Moral of the story? If you have issues with your executive functions, prepare to crank your attention knob all the way up to eleven if you're doing CELTA.

So three weeks of swimming in handouts and lesson plans will just do you in. My latest feedback session, I probably gave off the impression of being absolutely frustrated with myself and depressed and convinced I'm a total failure etc. It's not that. It's just a combination of 1) having high standards for myself that I never live up to 2) getting absolutely overwhelmed with handouts and paperwork and bits of paper every day, five days a week, for the last three weeks, 3) a broken sleep schedule and 4) having to, within a lesson, be conscious of five trillion things at once.

And here we're back to the executive functions bit again.

Instead of just planning a lesson and having it assessed on whether it was a successful lesson or not, you are constantly performing to CELTA's standards. Some of those are fairly broad and important, like: creating good rapport with the students, successfully conveying the meaning of new material, whatever. But others are minor, almost to the point where I'd call it nitpickery. Things like task-checking, when you drill and when you write things on the board, etc. Having to juggle all of those nine hundred things in your brain while simultaneously interacting with your students and facilitating a successful language class takes an intense amount of concentration—at least it does for me, since interacting with students and taking on the performative role of a teacher sucks up more of my spoons than other people.

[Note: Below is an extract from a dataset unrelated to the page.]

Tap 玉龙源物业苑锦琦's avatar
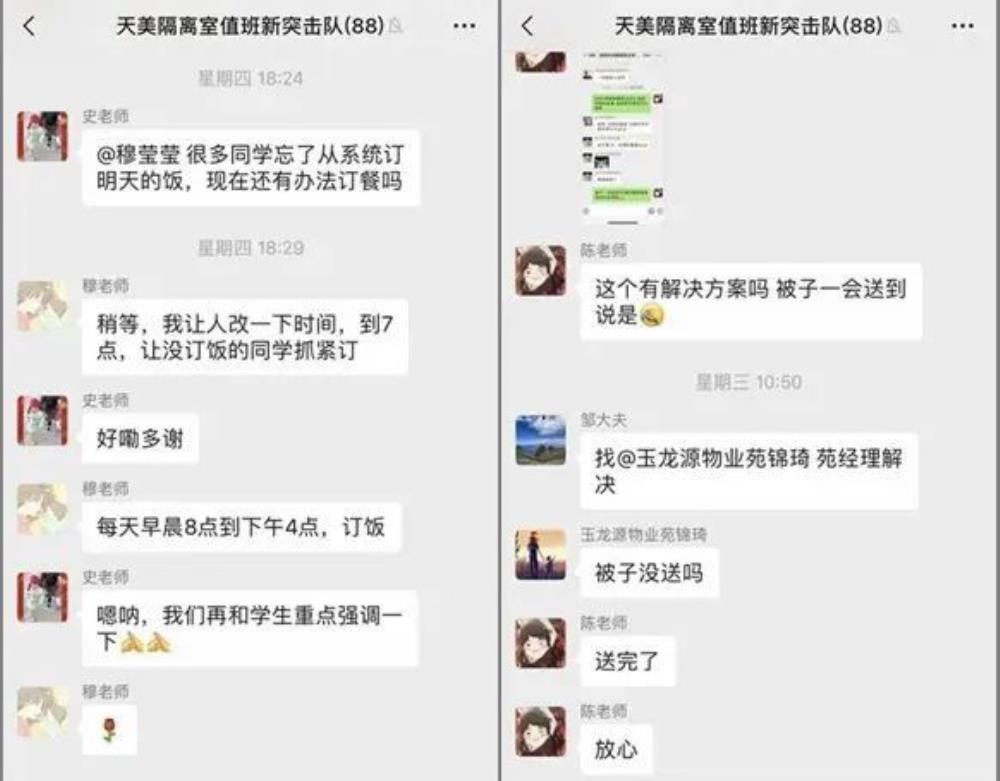Screen dimensions: 1000x781 (540, 554)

(Aside, that article is really interesting. No, I don't have Lupus, but I think it works out for everyone—teaching may take more of my spoons than of a coworker's; on the other hand I can sit down and breeze through a writing or "language awareness" assignment with only half a spoon or so.)

So on some level, CELTA is going to cost you some spoons. Either you're an energetic, gregarious entertaining-type who can't bear to sit and spout off a lot of analytical nonsense, or you're a total language pedant introvert who cranks out the essays with a certain academic glee, but absolutely struggles with classroom management and engaging people. It's not even a spectrum, probably, it's more like a Cartesian plane: at (0,0) is where you need to be to get through CELTA without losing any spoons, the ideal balance between whatever factors are relevant. But of course people have strengths and weaknesses and so you have (6,0) or (2, -2) or whatever else. You're going to have to make some weekly (even daily) sacrifices and struggle (to a greater or lesser extent) through all of them as you try to traverse the distance from your point back to (0,0). And it will take a toll on you. The question is, how far do you have to go, and how much can you push yourself?

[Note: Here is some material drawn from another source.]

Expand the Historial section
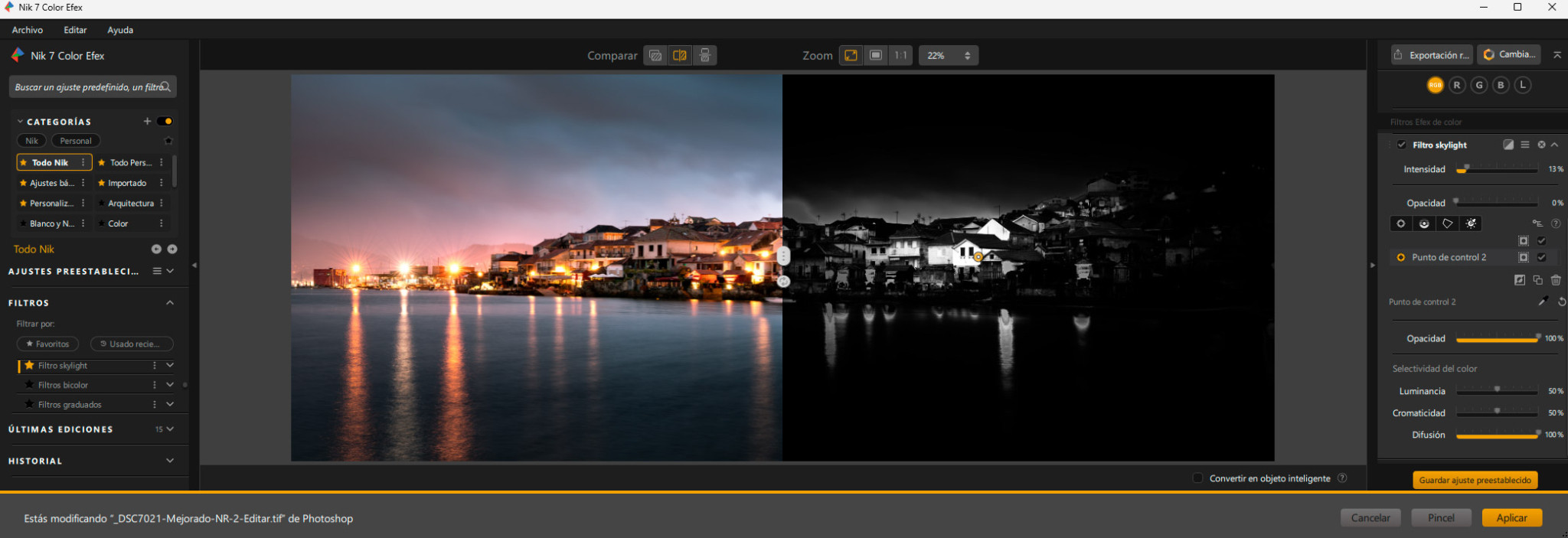1568x538 pixels. coord(170,461)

*To end on a more lighthearted note, the "get a Glock and mow these people down!" line is a reference to the legendary MST3K episode Overdrawn at the Memory Bank. I quoted it to myself during a break and managed to confuse just about everyone who heard me. To clarify, here's the clip. The whole thing is hilarious, but the line in question is at about the three minute mark. It loses something in the pure reading of it; half of the humor is Mike imitating Raul Julia (or imitating Mike's imitation of Raul Julia).

Fingal: Maybe I had to put up with out there, but not in here.
Mike (as Fingal): I'm going to get a Glock and mow these people down!

And for Facebook, which hates embedding video in notes:

You make me tingle, Fingal. Are you single? Gimme a jingle. ;)


  1. hang in there --- if you can zipline, you can do paperwork :)

  2. I'm just about go into week three of CELTA and enjoyed reading your blog - I'm glad someone else finds the paperwork possibly one of the worst things about it. Every time I get given another sheet it's difficult not to burst into tears!